◆ **JOB**
Return the material unchanged, starting at the line that contains "coordinates (523, 187)." and stopping after the final line of the material.

□ □ □

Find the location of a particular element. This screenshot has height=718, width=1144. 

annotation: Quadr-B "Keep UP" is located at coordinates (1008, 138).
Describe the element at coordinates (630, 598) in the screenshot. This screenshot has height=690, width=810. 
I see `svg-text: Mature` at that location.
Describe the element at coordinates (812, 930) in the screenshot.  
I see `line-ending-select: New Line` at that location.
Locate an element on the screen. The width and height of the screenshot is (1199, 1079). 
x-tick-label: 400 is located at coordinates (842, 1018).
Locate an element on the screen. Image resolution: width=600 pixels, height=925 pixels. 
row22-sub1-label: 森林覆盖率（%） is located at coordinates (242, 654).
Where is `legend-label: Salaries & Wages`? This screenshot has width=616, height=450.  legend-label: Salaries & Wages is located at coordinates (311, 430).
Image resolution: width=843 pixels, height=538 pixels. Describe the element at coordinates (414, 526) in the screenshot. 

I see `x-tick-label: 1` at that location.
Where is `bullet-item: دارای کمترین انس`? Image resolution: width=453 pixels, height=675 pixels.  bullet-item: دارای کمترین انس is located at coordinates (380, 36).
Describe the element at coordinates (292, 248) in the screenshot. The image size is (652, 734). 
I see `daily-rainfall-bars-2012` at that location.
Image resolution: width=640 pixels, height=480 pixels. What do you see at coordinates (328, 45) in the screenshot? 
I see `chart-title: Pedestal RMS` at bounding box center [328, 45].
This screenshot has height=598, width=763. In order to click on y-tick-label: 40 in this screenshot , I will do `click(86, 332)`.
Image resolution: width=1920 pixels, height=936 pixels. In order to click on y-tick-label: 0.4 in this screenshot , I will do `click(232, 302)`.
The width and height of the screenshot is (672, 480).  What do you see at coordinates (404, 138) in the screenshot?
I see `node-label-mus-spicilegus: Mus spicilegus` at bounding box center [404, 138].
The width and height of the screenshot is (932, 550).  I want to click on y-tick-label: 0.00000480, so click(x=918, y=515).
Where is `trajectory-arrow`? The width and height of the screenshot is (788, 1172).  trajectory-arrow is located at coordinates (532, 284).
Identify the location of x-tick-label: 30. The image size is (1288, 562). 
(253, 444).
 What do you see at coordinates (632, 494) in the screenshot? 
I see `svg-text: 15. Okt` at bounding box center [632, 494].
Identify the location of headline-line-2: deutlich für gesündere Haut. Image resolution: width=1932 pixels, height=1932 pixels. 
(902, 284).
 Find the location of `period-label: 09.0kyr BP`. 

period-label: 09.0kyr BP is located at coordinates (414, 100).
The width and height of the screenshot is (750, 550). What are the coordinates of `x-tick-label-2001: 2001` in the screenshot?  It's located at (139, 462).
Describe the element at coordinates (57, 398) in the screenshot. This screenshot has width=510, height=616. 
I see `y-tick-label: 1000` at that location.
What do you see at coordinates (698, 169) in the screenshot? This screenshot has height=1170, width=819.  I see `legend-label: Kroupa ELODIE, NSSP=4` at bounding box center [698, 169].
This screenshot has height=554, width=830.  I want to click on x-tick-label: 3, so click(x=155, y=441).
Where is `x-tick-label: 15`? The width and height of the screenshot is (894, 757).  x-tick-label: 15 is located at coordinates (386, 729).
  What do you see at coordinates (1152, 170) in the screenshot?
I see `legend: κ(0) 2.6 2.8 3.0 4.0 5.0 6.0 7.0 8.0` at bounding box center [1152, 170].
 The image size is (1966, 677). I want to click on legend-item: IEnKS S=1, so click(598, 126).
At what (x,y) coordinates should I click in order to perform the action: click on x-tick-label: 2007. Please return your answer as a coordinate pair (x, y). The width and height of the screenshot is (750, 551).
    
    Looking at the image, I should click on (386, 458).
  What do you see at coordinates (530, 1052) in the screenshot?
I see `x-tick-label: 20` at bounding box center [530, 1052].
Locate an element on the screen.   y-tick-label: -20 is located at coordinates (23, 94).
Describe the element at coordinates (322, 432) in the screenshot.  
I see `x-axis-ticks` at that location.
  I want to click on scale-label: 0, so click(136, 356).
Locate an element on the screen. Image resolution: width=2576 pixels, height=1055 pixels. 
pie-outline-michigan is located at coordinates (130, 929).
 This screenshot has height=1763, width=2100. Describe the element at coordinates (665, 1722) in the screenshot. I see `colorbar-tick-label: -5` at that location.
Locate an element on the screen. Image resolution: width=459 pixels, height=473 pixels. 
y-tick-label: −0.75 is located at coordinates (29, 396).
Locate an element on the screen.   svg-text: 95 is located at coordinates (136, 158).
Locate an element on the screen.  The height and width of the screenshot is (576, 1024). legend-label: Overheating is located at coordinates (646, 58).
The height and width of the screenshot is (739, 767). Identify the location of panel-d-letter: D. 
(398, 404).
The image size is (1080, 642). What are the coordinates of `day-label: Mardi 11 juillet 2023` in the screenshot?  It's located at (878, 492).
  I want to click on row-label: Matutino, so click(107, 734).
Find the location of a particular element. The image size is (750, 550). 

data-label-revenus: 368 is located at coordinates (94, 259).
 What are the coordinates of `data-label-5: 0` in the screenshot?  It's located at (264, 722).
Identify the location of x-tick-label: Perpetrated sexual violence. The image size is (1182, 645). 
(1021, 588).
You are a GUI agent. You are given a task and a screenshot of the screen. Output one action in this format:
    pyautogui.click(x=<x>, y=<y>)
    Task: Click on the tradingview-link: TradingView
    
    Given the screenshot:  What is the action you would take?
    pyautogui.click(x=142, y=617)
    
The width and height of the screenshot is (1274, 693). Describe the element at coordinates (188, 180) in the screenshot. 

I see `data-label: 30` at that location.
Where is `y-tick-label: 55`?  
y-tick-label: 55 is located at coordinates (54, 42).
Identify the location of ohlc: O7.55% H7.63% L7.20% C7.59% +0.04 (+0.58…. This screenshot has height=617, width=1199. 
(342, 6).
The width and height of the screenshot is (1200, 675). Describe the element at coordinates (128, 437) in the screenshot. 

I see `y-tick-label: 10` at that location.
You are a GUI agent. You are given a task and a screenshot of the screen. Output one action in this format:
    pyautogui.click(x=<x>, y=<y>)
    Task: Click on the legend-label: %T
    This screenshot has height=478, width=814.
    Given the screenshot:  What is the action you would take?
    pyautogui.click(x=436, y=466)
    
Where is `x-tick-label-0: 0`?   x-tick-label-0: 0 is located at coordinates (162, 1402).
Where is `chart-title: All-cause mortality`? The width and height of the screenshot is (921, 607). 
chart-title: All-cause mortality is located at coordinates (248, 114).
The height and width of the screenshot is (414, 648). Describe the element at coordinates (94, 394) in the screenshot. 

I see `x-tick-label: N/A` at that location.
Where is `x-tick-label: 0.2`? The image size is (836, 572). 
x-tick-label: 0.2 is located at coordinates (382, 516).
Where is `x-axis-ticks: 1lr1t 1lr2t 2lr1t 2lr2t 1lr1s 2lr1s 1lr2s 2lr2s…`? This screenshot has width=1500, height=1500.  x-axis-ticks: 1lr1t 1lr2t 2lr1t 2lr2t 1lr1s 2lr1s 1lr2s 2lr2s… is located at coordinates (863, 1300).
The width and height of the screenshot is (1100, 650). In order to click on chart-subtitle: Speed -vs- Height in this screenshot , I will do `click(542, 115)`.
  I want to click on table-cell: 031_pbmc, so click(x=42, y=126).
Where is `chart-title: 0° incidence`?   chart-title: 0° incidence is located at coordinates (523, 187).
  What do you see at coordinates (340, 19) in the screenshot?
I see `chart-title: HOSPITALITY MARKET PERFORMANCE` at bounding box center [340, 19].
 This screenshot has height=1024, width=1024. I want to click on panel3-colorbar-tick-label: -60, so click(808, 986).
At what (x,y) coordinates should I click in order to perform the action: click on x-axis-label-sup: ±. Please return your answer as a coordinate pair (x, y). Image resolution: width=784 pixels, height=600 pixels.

□ □ □

◆ **EXERCISE RESULT**
Where is `chart-title: 0° incidence`?   chart-title: 0° incidence is located at coordinates (523, 187).
  What do you see at coordinates (340, 19) in the screenshot?
I see `chart-title: HOSPITALITY MARKET PERFORMANCE` at bounding box center [340, 19].
 This screenshot has height=1024, width=1024. I want to click on panel3-colorbar-tick-label: -60, so click(808, 986).
At what (x,y) coordinates should I click in order to perform the action: click on x-axis-label-sup: ±. Please return your answer as a coordinate pair (x, y). Image resolution: width=784 pixels, height=600 pixels.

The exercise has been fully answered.